Methodology
How we measure American trust in AI — transparently and reproducibly.
How the Trust Score Works
The USA AI Trust Score is a weekly composite metric (0–100) derived from thousands of public data points across social media, news, and search. Higher scores indicate greater public trust; lower scores signal concern or distrust.
The 7 Research Agents
Reddit Crawler
Analyzes AI-related subreddits for sentiment, emotion scores, and recurring themes.
Hacker News Monitor
Tracks HN discussions about AI products, safety, and trust to capture the technical community perspective.
Brave Search Agent
Gathers search results and snippets for AI trust queries across diverse demographics.
Tavily Research Agent
Retrieves news articles, blog posts, and opinion pieces about AI trust and safety.
Google Trends Tracker
Monitors search trend volume for AI-related keywords to detect emerging concerns and interest spikes.
Sentiment Analyzer
Runs Claude AI-powered emotion and sentiment scoring on every collected data item.
Trust Score Engine
Aggregates all signals into a weekly trust score using a proprietary weighted model.
Scoring Model
Emotion Scoring: Each piece of content is scored across 6 emotions — trust, distrust, fear, excitement, curiosity, and skepticism — using Claude AI.
Sentiment Labels: Content is classified as positive, negative, neutral, or mixed, contributing to platform-level sentiment breakdowns.
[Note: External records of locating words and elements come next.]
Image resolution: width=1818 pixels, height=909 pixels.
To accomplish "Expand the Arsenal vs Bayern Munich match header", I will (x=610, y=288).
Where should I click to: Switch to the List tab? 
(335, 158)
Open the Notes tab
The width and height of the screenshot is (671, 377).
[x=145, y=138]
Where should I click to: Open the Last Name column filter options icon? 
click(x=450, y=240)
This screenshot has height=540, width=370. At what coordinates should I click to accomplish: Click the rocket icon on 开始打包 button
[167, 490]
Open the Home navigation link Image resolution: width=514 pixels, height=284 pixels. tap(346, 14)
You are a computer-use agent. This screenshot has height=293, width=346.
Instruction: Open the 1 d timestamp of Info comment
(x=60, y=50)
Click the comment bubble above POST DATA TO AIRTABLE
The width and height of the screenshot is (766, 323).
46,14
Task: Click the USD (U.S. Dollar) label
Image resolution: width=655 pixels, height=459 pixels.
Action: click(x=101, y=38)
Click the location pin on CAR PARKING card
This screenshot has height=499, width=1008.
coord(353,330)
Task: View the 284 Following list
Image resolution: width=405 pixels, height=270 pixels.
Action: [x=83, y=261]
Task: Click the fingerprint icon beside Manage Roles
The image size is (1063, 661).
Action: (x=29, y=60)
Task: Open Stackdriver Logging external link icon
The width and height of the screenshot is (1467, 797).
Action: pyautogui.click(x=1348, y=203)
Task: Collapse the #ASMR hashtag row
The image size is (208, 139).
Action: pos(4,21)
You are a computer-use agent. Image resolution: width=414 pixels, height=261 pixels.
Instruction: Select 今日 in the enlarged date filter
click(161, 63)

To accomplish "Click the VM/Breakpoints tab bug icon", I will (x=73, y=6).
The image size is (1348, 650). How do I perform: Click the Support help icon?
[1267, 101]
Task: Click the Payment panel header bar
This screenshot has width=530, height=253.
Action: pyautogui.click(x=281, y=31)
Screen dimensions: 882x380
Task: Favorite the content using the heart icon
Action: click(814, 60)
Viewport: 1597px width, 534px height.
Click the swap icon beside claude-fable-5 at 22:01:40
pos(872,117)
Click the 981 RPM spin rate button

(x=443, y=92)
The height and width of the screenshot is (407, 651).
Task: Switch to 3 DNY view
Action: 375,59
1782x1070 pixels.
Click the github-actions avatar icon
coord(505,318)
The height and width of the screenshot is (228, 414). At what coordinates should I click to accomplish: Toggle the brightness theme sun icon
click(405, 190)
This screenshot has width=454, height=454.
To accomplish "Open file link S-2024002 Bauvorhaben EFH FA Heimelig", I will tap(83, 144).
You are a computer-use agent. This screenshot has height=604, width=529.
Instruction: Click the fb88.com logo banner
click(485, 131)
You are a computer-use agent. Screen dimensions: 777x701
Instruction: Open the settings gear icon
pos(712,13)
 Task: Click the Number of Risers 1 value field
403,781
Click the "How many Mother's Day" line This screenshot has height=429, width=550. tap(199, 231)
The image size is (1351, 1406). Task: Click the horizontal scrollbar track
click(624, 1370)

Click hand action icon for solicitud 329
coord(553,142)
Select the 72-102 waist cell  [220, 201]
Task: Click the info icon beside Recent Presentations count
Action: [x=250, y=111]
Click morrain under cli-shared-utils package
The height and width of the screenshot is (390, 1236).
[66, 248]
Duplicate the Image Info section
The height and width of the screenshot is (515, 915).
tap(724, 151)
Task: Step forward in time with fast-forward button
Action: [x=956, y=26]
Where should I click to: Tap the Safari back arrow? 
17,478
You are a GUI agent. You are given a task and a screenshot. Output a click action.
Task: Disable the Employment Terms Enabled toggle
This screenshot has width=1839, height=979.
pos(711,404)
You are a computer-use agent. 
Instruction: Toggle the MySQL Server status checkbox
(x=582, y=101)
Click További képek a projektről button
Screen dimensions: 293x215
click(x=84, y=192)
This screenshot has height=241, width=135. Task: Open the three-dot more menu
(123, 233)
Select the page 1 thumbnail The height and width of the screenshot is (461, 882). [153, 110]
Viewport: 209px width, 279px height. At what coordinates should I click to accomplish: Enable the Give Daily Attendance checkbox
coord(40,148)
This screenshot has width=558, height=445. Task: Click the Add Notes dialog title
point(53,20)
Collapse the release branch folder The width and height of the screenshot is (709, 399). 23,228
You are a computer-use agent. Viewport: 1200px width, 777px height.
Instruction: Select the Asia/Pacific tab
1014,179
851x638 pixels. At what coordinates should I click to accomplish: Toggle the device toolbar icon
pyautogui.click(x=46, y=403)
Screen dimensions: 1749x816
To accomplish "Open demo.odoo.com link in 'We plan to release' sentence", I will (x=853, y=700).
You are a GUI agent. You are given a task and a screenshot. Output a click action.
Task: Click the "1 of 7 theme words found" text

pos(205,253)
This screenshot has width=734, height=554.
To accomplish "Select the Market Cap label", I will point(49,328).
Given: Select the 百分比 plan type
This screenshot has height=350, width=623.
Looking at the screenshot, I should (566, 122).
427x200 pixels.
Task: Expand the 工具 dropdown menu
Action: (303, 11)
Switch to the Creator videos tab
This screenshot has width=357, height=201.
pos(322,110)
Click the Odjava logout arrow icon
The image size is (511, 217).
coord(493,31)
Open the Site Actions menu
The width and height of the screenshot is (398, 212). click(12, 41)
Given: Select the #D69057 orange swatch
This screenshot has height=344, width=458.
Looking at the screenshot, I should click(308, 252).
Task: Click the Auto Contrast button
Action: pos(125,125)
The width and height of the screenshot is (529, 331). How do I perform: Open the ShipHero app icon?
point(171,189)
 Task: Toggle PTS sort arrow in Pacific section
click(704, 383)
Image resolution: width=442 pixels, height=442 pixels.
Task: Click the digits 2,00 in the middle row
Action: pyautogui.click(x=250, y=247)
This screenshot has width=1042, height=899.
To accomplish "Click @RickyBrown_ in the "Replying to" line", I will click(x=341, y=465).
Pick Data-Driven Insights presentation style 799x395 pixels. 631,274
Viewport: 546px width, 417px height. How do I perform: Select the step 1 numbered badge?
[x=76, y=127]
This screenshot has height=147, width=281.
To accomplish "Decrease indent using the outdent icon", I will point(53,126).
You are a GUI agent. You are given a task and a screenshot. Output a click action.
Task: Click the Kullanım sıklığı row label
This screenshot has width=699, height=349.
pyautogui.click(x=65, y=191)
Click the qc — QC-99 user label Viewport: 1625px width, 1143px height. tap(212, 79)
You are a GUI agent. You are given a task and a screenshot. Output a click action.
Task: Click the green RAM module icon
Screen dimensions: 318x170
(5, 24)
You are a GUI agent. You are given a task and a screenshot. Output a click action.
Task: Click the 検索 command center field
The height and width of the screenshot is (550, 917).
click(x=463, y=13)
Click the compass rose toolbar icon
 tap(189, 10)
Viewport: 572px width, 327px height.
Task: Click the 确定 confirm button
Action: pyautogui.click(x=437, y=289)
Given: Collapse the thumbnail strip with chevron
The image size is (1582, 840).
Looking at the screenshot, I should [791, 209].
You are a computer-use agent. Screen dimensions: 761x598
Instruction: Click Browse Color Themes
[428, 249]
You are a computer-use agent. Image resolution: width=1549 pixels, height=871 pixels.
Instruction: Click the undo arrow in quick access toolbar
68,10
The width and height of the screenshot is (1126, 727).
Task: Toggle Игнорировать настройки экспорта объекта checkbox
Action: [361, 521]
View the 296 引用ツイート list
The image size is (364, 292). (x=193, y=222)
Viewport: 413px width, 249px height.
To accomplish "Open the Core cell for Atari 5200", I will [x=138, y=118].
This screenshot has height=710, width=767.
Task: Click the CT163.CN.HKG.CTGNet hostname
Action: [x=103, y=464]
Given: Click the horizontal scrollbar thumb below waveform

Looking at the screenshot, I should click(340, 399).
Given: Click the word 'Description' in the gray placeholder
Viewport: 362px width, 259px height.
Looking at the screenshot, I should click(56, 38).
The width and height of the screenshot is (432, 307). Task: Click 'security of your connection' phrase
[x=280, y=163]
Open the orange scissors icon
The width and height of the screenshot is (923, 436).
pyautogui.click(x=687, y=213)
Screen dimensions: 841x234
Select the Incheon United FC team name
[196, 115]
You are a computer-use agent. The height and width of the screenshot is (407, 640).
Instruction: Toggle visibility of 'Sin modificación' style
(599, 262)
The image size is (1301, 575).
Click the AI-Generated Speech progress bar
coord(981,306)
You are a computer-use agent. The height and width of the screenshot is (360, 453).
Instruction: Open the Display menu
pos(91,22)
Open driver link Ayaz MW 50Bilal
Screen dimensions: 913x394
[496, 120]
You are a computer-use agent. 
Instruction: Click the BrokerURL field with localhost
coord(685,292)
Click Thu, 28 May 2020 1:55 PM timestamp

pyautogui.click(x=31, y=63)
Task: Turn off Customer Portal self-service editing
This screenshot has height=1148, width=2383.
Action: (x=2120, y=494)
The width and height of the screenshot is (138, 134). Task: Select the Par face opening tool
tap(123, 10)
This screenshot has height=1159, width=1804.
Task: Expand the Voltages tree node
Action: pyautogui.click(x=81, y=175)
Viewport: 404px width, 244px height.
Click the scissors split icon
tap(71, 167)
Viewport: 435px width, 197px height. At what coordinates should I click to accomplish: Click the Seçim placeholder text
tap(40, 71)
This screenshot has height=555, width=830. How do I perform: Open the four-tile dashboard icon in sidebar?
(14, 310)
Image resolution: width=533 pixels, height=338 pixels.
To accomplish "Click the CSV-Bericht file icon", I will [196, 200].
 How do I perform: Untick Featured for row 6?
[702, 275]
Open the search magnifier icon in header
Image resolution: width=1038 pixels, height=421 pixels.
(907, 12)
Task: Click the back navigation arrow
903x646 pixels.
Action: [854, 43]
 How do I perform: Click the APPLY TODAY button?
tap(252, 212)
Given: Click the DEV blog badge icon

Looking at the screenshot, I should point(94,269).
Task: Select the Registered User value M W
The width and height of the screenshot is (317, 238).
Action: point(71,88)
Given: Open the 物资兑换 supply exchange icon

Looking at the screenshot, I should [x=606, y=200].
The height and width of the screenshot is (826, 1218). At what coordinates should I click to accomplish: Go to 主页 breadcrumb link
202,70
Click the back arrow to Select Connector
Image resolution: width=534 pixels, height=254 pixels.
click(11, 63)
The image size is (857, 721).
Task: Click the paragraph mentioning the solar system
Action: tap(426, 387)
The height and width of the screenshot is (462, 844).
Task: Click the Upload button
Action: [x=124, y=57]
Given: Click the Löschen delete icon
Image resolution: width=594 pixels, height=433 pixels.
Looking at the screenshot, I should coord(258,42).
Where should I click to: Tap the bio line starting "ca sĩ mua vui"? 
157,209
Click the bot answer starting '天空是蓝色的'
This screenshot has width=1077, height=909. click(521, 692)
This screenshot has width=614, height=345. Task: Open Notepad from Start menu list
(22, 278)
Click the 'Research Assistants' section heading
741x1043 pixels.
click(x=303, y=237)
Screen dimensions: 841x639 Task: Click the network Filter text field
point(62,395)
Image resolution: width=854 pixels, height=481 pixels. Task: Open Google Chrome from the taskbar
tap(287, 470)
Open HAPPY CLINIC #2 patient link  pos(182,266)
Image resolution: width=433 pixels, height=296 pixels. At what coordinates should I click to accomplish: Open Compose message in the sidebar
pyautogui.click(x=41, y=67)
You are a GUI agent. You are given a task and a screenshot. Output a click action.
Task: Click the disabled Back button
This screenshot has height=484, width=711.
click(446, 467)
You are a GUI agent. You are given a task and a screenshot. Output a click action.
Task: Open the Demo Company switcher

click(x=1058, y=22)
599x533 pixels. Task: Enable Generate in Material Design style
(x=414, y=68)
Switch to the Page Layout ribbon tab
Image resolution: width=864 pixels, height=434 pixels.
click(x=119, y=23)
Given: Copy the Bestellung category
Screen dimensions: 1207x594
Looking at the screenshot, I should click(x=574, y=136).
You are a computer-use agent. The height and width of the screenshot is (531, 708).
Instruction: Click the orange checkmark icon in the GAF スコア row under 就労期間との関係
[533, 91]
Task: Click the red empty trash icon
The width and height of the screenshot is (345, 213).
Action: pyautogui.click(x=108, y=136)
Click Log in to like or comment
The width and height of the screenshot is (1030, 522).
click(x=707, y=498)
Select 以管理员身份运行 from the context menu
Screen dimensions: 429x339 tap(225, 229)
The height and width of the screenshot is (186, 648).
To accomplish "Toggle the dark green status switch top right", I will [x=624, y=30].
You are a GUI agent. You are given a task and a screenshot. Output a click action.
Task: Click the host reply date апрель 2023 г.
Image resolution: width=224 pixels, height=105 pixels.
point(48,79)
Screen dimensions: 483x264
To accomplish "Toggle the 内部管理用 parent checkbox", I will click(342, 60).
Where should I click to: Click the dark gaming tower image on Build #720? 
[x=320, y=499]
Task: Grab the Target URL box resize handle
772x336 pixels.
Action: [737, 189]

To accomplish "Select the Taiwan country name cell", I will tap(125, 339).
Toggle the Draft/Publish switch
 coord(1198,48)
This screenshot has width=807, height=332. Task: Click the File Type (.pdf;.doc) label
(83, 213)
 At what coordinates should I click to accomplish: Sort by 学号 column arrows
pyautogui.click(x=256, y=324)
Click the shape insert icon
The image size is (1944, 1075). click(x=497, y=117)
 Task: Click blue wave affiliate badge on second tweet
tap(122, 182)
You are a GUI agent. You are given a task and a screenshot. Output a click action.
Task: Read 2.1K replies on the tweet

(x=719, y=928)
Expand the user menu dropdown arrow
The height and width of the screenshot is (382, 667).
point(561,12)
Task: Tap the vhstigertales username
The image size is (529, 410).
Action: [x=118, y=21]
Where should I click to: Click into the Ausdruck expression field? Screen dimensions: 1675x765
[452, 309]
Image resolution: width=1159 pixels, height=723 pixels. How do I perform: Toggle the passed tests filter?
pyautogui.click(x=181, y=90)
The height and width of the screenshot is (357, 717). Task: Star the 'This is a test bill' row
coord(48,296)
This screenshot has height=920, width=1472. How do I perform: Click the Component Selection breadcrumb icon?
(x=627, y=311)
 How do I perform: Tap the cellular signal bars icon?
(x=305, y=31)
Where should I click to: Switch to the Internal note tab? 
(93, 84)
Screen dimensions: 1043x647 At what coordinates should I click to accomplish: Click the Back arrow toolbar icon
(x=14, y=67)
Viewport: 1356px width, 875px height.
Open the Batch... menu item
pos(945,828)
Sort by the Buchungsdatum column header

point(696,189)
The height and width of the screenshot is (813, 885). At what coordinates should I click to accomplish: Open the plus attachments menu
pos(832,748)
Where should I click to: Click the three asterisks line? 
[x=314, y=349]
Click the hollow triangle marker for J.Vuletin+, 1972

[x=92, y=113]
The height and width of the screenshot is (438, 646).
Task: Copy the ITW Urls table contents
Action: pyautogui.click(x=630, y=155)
Trust Score Formula: The composite trust score weights positive emotions (trust, excitement, curiosity) vs. negative emotions (distrust, fear, skepticism), normalized to a 0–100 scale.
Demographic Tagging: Content is tagged by inferred demographic group based on source community and context signals.
Confidence Level: Reported as a 0–1 value reflecting data volume and consistency. Low confidence means fewer data points were collected.
Methodology Governance
Version: 1.0
Last reviewed: April 11, 2026
Automation boundary: Data collection, emotion scoring, and weekly aggregation are automated. Public methodology and site updates are manually reviewed before publication changes.
When we update this page: We revise the methodology when scoring weights, source coverage, or demographic tagging rules materially change.
Limitations & Caveats
- • This data reflects expressed sentiment in public online spaces — not a scientific random sample.
- • Demographic attribution is inferred from community context, not self-reported.
- • AI analysis may occasionally misclassify nuanced or sarcastic content.
- • Low-volume weeks may show higher variance in trust scores.
Use This Data Responsibly
USA AI Report is designed to help businesses, researchers, and policymakers understand public trust trends, not replace formal survey research or regulated risk assessments.